5 Ways To Eat Healthier Based On The New Canada Food Guide

by Alyssa Bauman, Nourished.ca

As a certified holistic nutritionist, health coach and wellness expert, I could not be more thrilled with the recent upgrade to the Canada Food Guide. No doubt, it was outdated, and we were in need of a shift. But the guide is a big, bold and bright change from its former self. Canada is a pioneer in this space, and I couldn’t be more pleased with the changes. It is right in line with my personal food philosophy.

So what has been improved when it comes to the new food guide, and how should our plates reflect these changes?

1) Dairy has been eliminated as its own food group.

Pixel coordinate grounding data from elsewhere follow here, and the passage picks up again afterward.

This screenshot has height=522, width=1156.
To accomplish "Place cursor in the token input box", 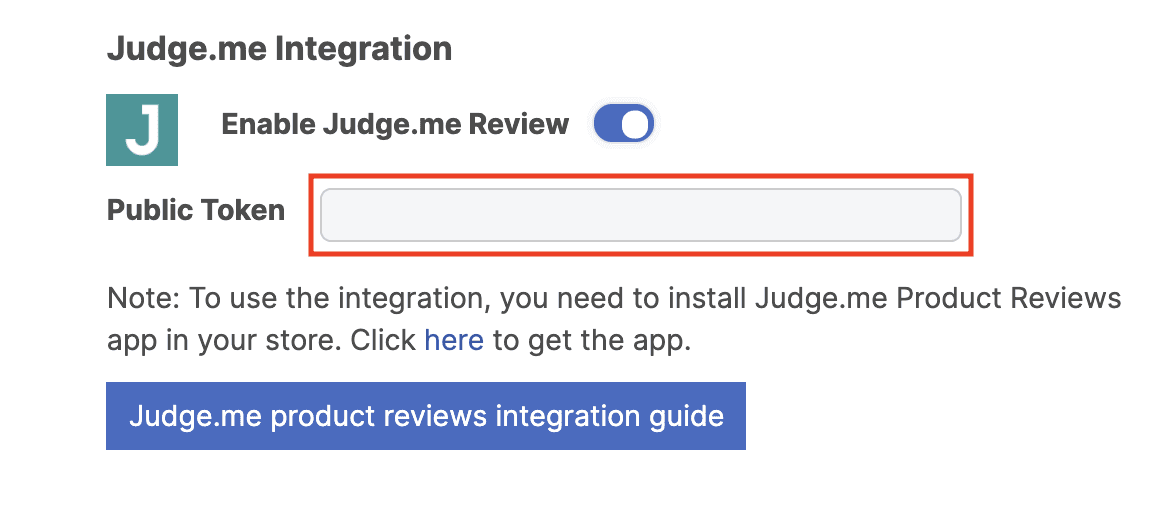I will 640,215.
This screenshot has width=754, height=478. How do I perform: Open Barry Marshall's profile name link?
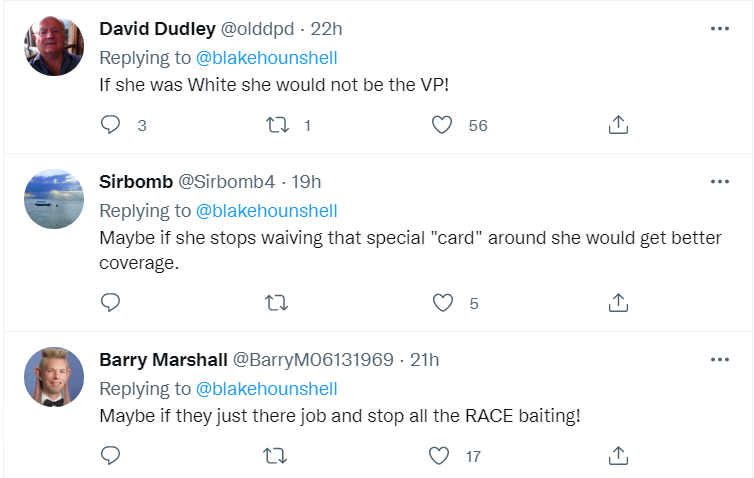click(x=163, y=359)
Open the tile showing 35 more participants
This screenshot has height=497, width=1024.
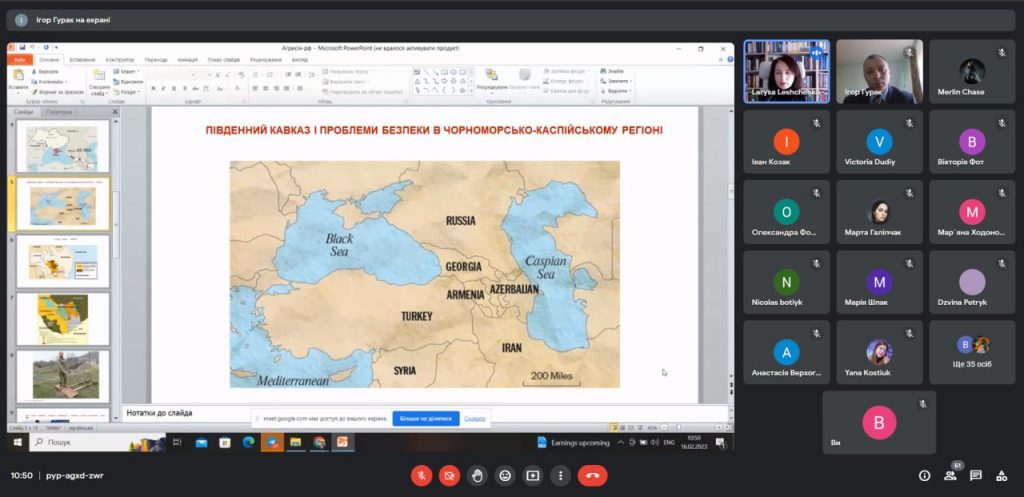point(972,352)
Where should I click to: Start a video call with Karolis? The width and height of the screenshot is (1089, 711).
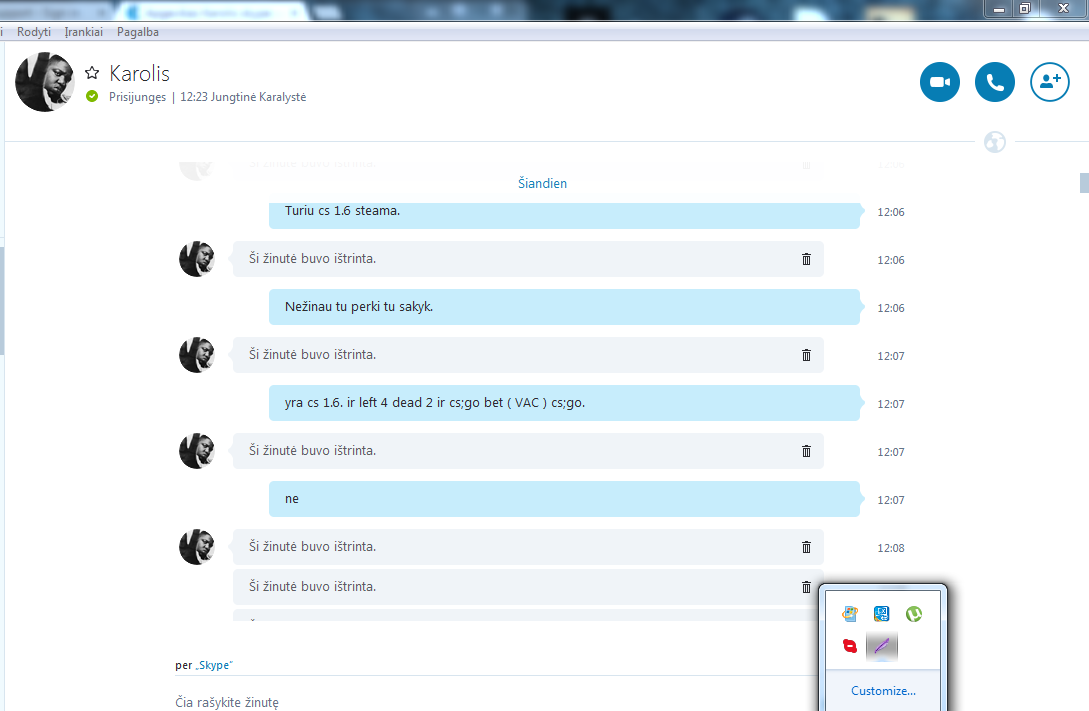[x=939, y=82]
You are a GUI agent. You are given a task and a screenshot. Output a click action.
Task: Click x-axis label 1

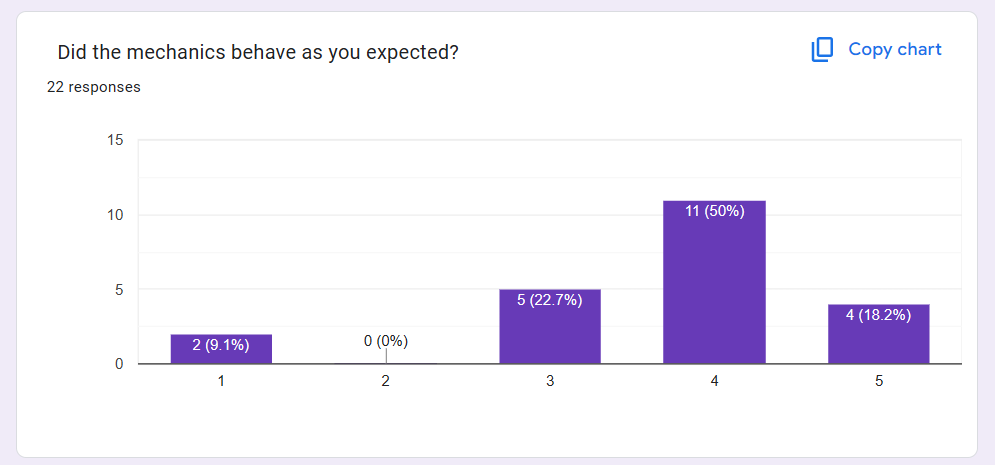point(221,381)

Bravo! This is a huge political move, and Canadian dairy farmers are not happy. But finally, we won’t be pushing our children to drink milk to ‘get their calcium.’ The glass of milk as beverage of choice from the original food guide has been removed. For so long, we have been fed lies; that milk is necessary for its high calcium content, and that our children should depend on cow’s milk for optimum growth and bone strength – but this is not the case at all.

Did you know that North Americans consume the most amount of dairy products in the world, yet have the highest rate of bone disease and osteoporosis? Making the swap from milk to some high calcium plant-based foods will only increase the health of your family. High calcium foods include: chia, sesame, hemp, and poppy seeds, plus almonds, tahini, leafy greens such as spinach, kale, broccoli, bok choy, collard greens, and edamame, tofu, broccoli, kidney beans, and lentils. Fortified non-dairy milks, oats, and quinoa are also healthy alternatives. Not only do these foods have high calcium content, but the majority are also high in protein, are nutrient dense, and should be included as staples on your plate.

2) Reduced meat and animal consumption.

This is another huge step in the right direction. The benefits to lightening your meat consumption are endless. From health and disease prevention, to longevity and weight loss, to environmental factors, this is an absolute win for the planet as a whole.

It is simply a matter of changing the mindset of where our protein is sourced. There are so many nutrient dense, plant-based proteins, including hemp and chia seeds, beans and lentils, vegetables, nuts and seeds, soy products like edamame, tofu and tempeh, and many meat-like alternatives on the shelves right now. Focus on incorporating more of them into your diet and eating less meat. Instead of making meat the star of your dish, try making a bean, legume or tofu-based dish, or making the side salad the main course by adding high plant-based protein foods, or go retro and “extend” your meat.

That old cost-saving method of making meatloaf with veggies and breadcrumbs? Give it a modern spin. Canned lentils have the perfect taste and texture to substitute for 50% of your ground beef in a dish. Instead of serving big chicken breasts, use less and stir-fry over lush beds of freshly ‘wok’ ed veggies or sauté with veggies for a pasta primavera. Serve fish tacos, nestled in tortillas with a colourful coleslaw, instead of serving up big slabs of fish.

Related: 6 Tips On How To Go Meatless This Year

3) Make half your plate fruit and vegetables.

I am constantly looking to boost my nutrient profile. Fruit and vegetables are some of the most nutrient dense foods in the world. Leafy greens, for example, have just about every single vitamin, mineral and nutrient our bodies need to thrive, yet they are the least consumed foods in North America. Yes, I am on team kale and for this exact reason. Just by reducing dairy and meat consumption, your vegetable and fruit intake will increase by default. Once you do that, start crowding out convenient, packaged foods by adding in more produce and whole foods. Again, you will notice that your plate will start to become more full of the foods that we were meant to eat – the foods that make us feel the best and help our bodies flourish.

4) Make a quarter of your plate whole grains.

Whole grains – including quinoa, oats, barley, amaranth, brown rice, whole wheat and spelt flours, have all the parts – bran, germ and endosperm – intact. They are loaded with fibre to help with digestion, they help reduce blood pressure and the not-so-good cholesterol, regulate blood sugar and contain calcium, B Vitamins, and essential minerals.

5) Water is drink of choice.

Again, I applaud the Canadian government for this one. Juice has very little nutritional value, and drinking juice is not the same thing as eating a whole piece of fruit. Fruit has the fibre which helps control blood sugar spikes. Juice, and sugar-sweetened milk are nothing but empty calories. I hope this new guide helps get them taken out of schools, off our tables, and only consumed in moderation. Excess sugar leads to weight gain, obesity and potentially diabetes, so replacing these drinks with water will help decrease the overall sugar intake of children – a win/win for every function of the body.